Claims. When an agent marks a bead as in-progress, that claim is immediately visible to every other agent in the project, regardless of whose machine they’re on. If another agent tries to claim the same bead, it gets rejected with a message telling it who has it.

File reservations. When an agent modifies a file, the server records an advisory lock. Other agents see a warning if they touch the same file. Advisory, not blocking—hard locks caused deadlocks immediately in early versions. Agent A locks file X, agent B locks file Y, both need the other’s file. Warnings work better. Agents are cooperative; they just need information.

Escalation. An agent runs bdh :escalate with a description of what it’s stuck on and a human gets notified with full context. Without this, agents either fail silently or spin retrying things that need human judgment.

The multi-machine part is where it comes together. BeadHub recognizes Maria’s and Juan’s clones as the same repo. Maria’s agents and Juan’s agents see each other’s claims, locks, and messages. If Maria’s frontend agent reserves src/components/Auth.tsx, Juan’s backend agent sees the warning even though they’re in different cities on different machines.

A project can span multiple repositories. The frontend repo agents can message the backend repo agents. A bead in the frontend can be marked as blocked by a bead in the backend.

You can see what this looks like in practice on the BeadHub project’s own dashboard, where we coordinate BeadHub’s development using BeadHub. Make sure to check the chat page, it is almost magical to see them figuring things out.

What I’ve Learned

A few things I got wrong before getting them right.

The client is the source of truth. My instinct was to make the server authoritative. But agents work locally, in git repos, and their local state is the ground truth. The server aggregates and distributes. If the server and the client disagree, the client wins. If the server goes down, bdh falls back to local bd with a warning. Work continues. Coordination catches up later.

Async by default. My first instinct was real-time negotiation between agents. Doesn’t scale. Agents work at different speeds, on different schedules, and blocking one while waiting for another is expensive. Mail is the default. Chat is the exception.

Advisory over mandatory. Advisory file locks that warn instead of block. Bead claims that can be overridden with --:jump-in "reason" (which notifies the other agent). The system provides information and trusts agents to act on it.

The coordinator role. I assign one agent per project the “coordinator” role. The coordinator doesn’t write code. It watches the dashboard, assigns work, checks on progress, nudges stuck agents, and keeps the end goal in sight. The implementer agents are heads-down in their worktrees; the coordinator is the one who knows what the project needs next. BeadHub serves each agent a role-specific policy—markdown documents describing how agents in that role should behave—and the coordinator’s policy is fundamentally different from an implementer’s. This turned out to matter more than any of the technical decisions.

Where This Goes

The single-machine problem is getting solved. Agent Teams, Codex—within a few weeks, running multiple agents in parallel on your laptop will be table stakes.

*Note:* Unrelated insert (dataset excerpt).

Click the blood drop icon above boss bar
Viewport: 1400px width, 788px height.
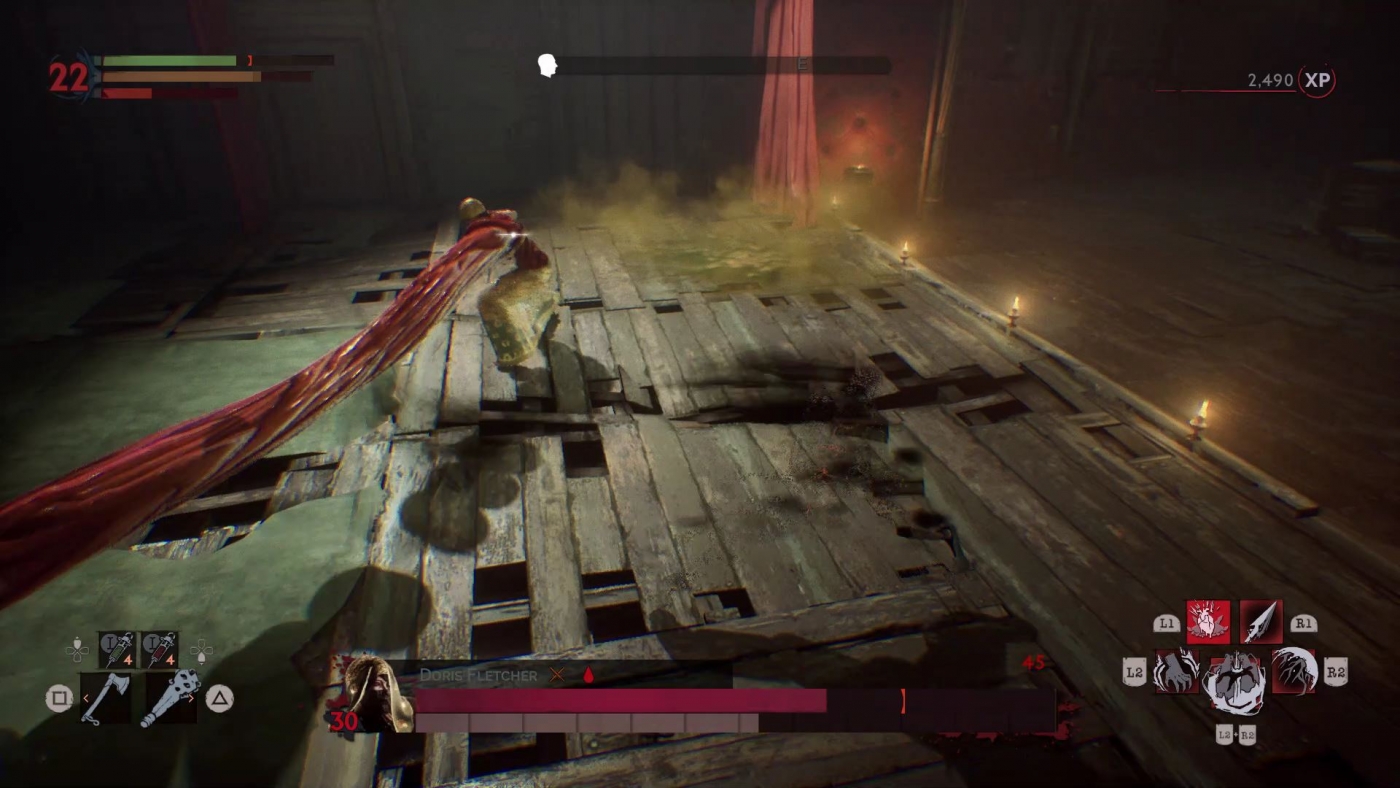[x=591, y=676]
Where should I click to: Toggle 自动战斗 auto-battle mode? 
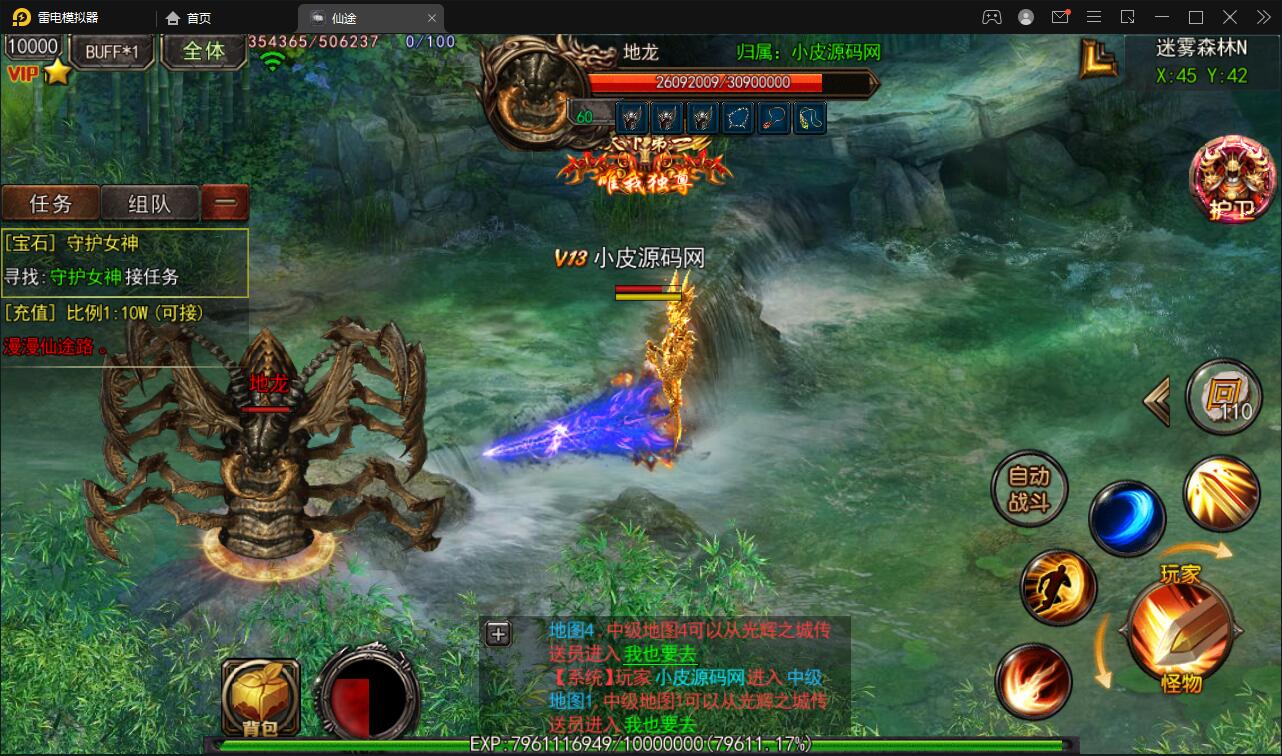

The multi-programmer problem is next. Five engineers, fifty agents, three repositories, two time zones. That’s where the coordination problem changes in kind, not just degree. It’s not enough that your agents can talk to each other. They need to talk to your teammate’s agents, on a different machine, in a different time zone, working on a different repo in the same project.

BeadHub is open source and free for open-source projects.